What the exercise asks
Identify, in the records below, every line where the string "browser" appears, and copy each such line.

+ + + + +

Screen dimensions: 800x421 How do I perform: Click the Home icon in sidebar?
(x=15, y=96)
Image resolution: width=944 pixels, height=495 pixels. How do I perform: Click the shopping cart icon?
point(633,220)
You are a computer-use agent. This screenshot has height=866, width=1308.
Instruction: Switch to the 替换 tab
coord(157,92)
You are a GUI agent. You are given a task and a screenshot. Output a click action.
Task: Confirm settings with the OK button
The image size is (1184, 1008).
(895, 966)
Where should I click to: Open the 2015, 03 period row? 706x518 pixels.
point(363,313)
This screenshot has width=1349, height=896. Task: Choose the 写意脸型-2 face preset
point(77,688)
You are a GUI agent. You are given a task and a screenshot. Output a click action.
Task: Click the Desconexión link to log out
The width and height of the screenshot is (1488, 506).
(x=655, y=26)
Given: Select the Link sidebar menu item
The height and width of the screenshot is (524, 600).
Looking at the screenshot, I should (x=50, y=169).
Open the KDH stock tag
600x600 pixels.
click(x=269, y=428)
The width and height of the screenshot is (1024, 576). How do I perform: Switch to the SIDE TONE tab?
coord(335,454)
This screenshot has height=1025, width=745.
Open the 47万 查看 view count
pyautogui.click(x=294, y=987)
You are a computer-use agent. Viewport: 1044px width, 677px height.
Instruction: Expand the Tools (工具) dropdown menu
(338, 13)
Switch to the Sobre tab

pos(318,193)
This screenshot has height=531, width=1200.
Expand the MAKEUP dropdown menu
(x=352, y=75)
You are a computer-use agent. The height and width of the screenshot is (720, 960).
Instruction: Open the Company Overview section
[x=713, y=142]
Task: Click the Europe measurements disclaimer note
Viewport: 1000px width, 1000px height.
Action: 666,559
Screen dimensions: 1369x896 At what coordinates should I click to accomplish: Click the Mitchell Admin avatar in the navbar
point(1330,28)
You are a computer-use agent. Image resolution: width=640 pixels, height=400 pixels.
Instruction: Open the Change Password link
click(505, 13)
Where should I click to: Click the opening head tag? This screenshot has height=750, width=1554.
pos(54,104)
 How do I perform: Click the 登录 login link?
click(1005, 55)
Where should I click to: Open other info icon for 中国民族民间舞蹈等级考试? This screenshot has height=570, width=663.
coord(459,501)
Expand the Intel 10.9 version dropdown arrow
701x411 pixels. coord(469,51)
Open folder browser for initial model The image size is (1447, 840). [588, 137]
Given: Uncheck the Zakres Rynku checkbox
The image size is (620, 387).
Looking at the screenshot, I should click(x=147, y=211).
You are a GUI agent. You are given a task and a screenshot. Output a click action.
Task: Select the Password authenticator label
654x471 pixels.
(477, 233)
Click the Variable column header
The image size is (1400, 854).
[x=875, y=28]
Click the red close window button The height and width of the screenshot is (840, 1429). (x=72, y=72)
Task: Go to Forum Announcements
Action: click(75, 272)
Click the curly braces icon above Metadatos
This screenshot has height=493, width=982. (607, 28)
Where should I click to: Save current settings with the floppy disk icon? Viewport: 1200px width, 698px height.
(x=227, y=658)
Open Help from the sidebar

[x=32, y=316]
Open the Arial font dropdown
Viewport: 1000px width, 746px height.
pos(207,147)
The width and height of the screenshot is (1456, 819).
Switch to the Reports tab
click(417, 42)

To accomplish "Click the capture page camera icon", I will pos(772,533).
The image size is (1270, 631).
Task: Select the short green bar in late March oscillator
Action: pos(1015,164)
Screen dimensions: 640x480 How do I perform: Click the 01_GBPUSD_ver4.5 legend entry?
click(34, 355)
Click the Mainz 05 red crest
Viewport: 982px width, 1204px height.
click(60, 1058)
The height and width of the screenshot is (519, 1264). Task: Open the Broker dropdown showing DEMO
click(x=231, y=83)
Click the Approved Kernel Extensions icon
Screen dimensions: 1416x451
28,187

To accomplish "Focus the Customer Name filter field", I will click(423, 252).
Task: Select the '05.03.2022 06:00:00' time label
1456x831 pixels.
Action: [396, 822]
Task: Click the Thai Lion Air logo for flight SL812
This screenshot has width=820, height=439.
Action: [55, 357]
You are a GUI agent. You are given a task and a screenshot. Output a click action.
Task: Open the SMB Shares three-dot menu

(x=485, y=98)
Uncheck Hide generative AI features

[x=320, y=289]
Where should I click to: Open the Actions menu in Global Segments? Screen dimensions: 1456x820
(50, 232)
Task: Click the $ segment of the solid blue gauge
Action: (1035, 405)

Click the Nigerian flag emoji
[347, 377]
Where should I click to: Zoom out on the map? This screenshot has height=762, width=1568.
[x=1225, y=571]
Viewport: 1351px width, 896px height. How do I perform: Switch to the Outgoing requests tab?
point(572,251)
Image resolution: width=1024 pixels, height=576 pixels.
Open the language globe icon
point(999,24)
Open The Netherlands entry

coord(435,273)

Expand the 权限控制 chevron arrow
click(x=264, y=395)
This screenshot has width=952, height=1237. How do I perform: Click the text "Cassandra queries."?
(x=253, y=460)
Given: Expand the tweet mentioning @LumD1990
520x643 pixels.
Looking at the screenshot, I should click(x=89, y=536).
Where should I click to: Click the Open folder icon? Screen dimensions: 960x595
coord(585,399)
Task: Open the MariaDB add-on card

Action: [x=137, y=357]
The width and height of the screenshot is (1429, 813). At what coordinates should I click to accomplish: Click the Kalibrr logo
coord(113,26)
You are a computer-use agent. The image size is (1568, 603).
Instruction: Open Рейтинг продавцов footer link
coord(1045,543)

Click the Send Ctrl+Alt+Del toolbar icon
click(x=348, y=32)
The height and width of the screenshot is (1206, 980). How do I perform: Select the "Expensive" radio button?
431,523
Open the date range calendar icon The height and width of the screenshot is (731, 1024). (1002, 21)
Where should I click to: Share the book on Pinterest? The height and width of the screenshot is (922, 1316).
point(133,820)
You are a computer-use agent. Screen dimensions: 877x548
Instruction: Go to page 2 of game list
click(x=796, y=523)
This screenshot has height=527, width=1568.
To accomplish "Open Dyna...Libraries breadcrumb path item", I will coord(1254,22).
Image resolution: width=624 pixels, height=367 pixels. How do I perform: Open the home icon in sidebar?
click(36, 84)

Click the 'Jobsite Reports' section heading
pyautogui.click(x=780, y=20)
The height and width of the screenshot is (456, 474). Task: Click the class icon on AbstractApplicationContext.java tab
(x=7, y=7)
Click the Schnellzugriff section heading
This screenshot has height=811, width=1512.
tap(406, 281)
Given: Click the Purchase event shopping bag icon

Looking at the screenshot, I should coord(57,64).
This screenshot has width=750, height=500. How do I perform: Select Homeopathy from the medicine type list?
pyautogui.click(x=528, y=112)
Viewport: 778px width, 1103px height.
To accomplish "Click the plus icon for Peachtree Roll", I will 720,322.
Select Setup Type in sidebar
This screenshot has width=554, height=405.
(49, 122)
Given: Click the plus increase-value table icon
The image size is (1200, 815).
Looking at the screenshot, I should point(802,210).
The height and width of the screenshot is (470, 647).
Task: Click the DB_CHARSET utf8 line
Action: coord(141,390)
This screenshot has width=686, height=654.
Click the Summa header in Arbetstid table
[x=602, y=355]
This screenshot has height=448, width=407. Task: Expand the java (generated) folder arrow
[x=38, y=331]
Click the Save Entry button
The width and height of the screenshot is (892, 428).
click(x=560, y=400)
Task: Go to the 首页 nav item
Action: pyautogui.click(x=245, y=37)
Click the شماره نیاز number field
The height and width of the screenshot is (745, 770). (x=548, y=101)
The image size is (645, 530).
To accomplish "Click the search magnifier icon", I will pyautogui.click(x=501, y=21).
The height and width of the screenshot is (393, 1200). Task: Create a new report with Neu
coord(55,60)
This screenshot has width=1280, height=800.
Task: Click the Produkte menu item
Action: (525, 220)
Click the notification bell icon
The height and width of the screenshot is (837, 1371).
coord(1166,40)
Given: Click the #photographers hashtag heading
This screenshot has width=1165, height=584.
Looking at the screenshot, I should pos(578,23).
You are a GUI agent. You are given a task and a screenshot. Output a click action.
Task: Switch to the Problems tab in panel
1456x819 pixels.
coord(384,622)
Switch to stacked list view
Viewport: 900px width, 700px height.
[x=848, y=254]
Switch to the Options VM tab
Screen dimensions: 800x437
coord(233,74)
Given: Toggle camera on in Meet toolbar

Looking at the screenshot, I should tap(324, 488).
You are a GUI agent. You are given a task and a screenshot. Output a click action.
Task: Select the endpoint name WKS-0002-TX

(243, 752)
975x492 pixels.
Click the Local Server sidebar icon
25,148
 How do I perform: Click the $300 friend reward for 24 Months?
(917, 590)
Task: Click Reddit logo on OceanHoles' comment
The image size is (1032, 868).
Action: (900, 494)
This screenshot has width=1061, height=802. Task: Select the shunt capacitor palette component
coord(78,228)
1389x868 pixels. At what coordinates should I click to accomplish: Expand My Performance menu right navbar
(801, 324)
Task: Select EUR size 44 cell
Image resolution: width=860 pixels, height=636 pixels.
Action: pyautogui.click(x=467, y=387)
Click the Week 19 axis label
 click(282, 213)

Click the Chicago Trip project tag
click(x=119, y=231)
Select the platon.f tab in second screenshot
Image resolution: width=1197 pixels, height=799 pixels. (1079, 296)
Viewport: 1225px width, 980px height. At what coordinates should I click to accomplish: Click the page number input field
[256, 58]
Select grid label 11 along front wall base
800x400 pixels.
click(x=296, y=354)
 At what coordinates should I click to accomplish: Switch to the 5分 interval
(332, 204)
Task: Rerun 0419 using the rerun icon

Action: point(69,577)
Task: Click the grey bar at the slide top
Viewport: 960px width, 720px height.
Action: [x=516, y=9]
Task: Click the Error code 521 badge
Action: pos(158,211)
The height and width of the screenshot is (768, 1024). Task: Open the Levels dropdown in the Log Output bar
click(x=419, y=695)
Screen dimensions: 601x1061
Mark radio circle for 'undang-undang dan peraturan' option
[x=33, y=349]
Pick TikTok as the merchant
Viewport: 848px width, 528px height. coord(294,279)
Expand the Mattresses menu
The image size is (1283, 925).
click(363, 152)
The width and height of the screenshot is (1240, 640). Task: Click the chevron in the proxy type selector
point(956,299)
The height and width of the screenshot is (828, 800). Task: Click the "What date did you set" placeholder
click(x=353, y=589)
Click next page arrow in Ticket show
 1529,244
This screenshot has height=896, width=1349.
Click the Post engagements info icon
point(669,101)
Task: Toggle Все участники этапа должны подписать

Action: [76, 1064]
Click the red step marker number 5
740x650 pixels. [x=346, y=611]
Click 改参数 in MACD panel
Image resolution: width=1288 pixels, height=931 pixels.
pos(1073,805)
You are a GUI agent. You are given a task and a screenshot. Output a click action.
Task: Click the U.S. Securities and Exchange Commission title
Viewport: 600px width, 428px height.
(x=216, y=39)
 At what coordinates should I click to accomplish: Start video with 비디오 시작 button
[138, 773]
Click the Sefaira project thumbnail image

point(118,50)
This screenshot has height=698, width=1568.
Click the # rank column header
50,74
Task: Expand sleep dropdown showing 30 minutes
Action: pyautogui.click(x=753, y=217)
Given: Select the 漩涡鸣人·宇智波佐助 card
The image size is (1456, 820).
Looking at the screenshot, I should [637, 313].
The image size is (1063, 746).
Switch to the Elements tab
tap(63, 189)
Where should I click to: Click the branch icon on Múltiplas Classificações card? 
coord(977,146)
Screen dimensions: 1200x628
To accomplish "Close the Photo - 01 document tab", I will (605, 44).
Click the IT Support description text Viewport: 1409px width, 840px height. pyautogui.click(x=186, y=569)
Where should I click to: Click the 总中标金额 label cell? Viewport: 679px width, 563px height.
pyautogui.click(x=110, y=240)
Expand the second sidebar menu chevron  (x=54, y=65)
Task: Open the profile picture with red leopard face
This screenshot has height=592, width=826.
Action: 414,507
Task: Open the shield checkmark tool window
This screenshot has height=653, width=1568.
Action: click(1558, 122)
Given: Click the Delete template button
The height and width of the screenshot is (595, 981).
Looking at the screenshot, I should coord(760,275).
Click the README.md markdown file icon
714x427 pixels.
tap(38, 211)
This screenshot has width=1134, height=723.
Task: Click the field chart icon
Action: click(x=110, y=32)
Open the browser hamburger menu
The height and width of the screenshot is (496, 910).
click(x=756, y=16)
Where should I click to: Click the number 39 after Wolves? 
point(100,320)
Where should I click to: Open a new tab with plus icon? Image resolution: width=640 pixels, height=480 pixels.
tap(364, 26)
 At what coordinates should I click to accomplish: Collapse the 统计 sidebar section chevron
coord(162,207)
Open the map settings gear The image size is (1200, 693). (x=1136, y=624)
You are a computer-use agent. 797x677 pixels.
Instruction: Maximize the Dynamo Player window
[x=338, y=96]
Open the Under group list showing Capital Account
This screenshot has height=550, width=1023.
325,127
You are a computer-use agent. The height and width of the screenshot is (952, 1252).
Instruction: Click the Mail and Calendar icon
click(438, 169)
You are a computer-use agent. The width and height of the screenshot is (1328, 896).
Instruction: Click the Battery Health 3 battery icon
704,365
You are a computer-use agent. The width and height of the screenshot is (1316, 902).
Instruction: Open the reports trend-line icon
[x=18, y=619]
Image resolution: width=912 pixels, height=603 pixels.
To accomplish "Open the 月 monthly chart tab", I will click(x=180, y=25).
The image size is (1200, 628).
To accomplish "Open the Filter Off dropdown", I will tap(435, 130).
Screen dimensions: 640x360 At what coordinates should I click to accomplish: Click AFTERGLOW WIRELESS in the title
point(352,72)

+ + + + +

Reply
Open folder browser for initial model The image size is (1447, 840). [588, 137]
Open the browser hamburger menu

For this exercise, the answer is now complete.